Make WordPress Core

Opened 6 years ago

Closed 5 years ago

Last modified 5 years ago

#43590 closed defect (bug) (fixed)

Search Engine Visibility option does not work as intended

Reported by: mamaedler's profile mamaedler Owned by: donmhico's profile donmhico
Milestone: 5.3 Priority: normal
Severity: normal Version: 2.1
Component: General Keywords: has-patch has-unit-tests has-dev-note
Focuses: administration Cc:

Description

In Settings -> Reading is an option called "Discourage search engines from indexing this site".

Unfortunately it does not work a intended.

Current behavior
This results in a robots.txt with the following contents:

User-agent: *
Disallow: /

This is a problem, because the page can still appear in search results in some circumstances with the text "No information is available for this page." (see attached screenshot). It's because the site's contents are not crawled, but the link itself is indexed nevertheless.

Expected behavior
The page shouldn't be listed in search engines at all.

Google has a help page with the topic Block search indexing with 'noindex'.

It states:
"Important! For the noindex directive to be effective, the page must not be blocked by a robots.txt file. If the page is blocked by a robots.txt file, the crawler will never see the noindex directive, and the page can still appear in search results, for example if other pages link to it."
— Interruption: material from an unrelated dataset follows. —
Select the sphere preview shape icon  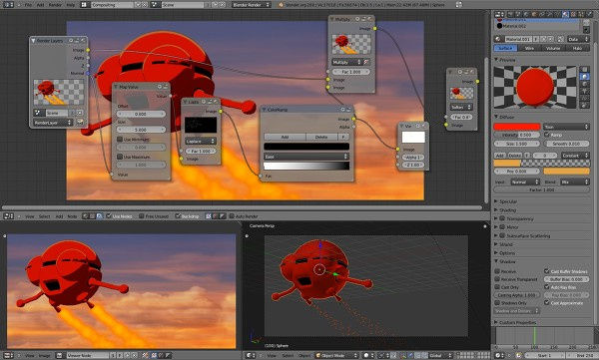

In essence, WordPress should return a robots meta tag like this:

<meta name="robots" content="noindex">

and/or return an X-Robots-Tag in the http header like this:

HTTP/1.1 200 OK
(…)
X-Robots-Tag: noindex
(…)

But should not block access in the first place via robots.txt.

Attachments (4)

noinformation.png (17.7 KB) - added by mamaedler 6 years ago.
Google search result
43590.diff (1.1 KB) - added by donmhico 5 years ago.
43590.2.diff (2.7 KB) - added by donmhico 5 years ago.
Additional changes + unit test.
43590.3.diff (3.0 KB) - added by peterwilsoncc 5 years ago.
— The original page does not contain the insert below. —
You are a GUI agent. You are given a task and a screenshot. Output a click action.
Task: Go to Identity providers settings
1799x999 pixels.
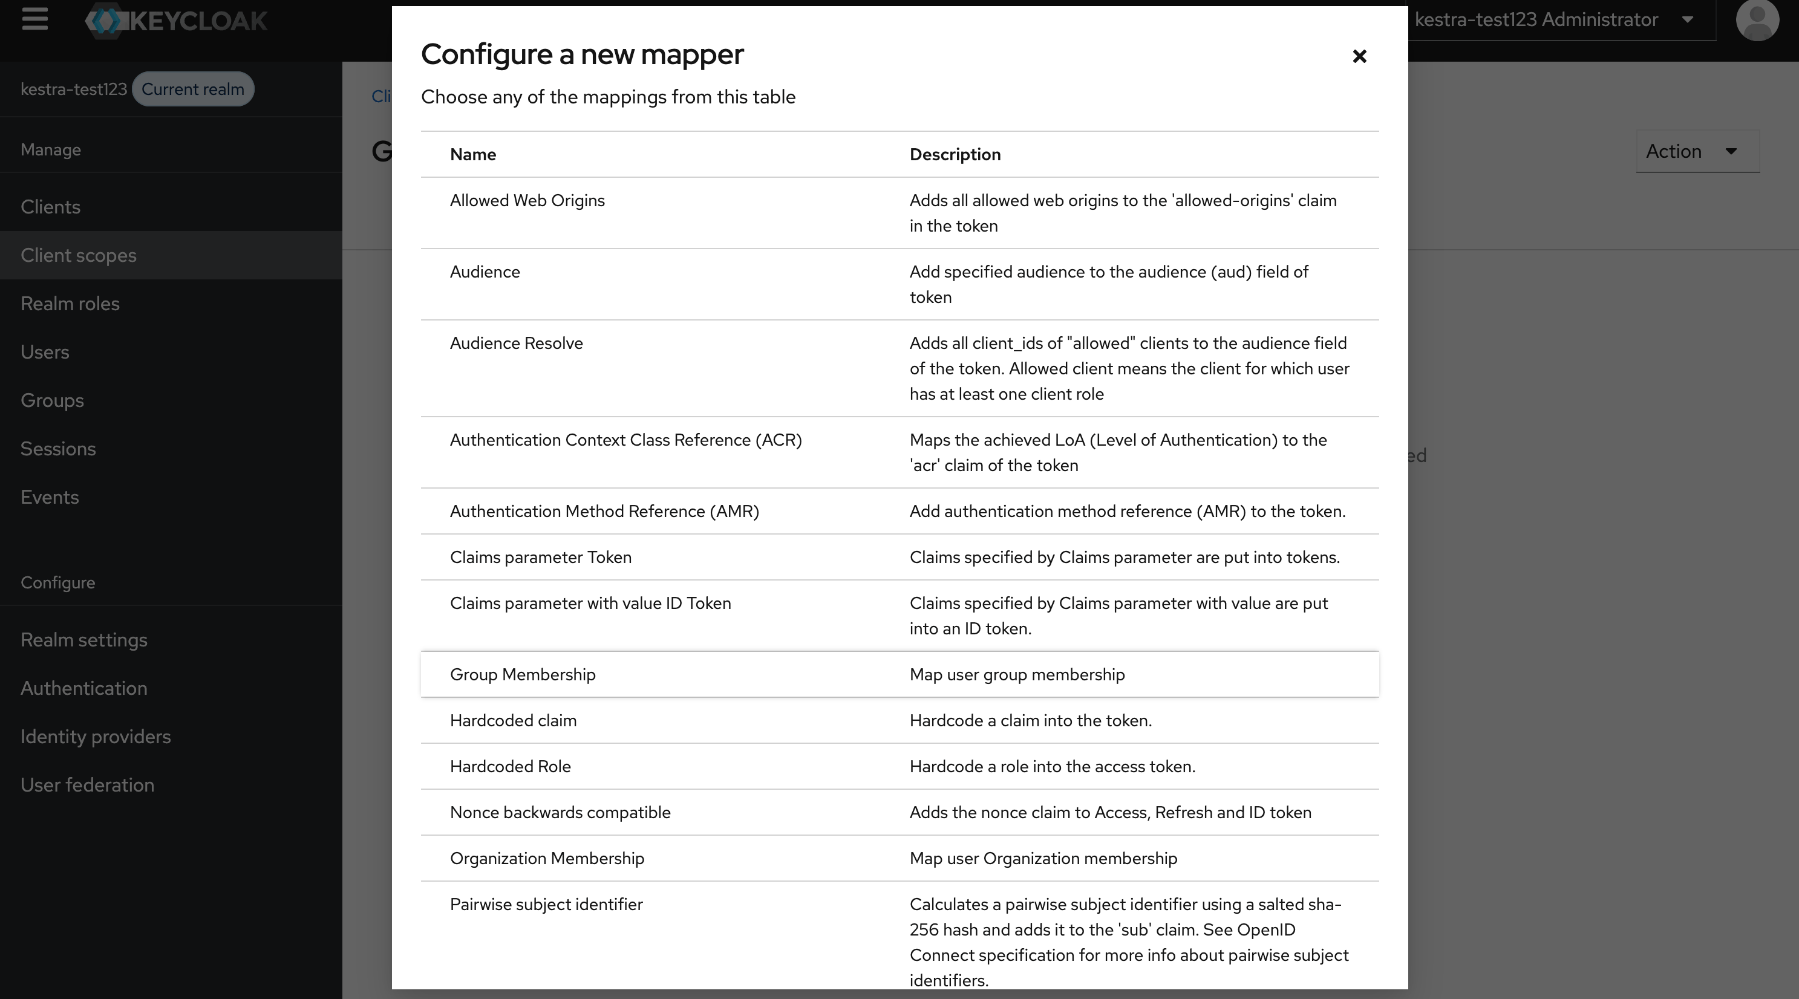click(x=96, y=737)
Download all attachments as: .zip

Change History (22)

@mamaedler
6 years ago

Google search result

#1 follow-up: @donmhico
5 years ago

  • Keywords dev-feedback added

Hello @mamaedler,

Welcome to our Trac and thank you for your report. I think the link to Google you gave makes this a valid issue. I'm interested in making a patch for this issue however let's ask for insights from other devs first.
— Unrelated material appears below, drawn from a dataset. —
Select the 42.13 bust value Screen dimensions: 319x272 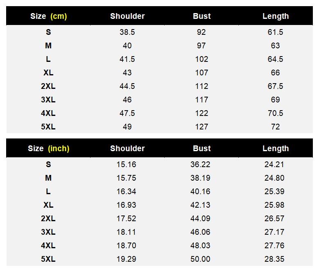click(x=200, y=205)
This ticket was mentioned in Slack in #core by donmhico. View the logs.


5 years ago

#3 in reply to: ↑ 1 @mamaedler
5 years ago

Hi @donmhico thanks for your answer. Even after about 17 months. I appreciate it.

I tried to make this as clear as possible and I think waiting for other dev reports can take another 17 months, at least.

Registering and posting to this "trac" ticket system is kind of a hurdle.

For other dev input see this StackExchange post as an example.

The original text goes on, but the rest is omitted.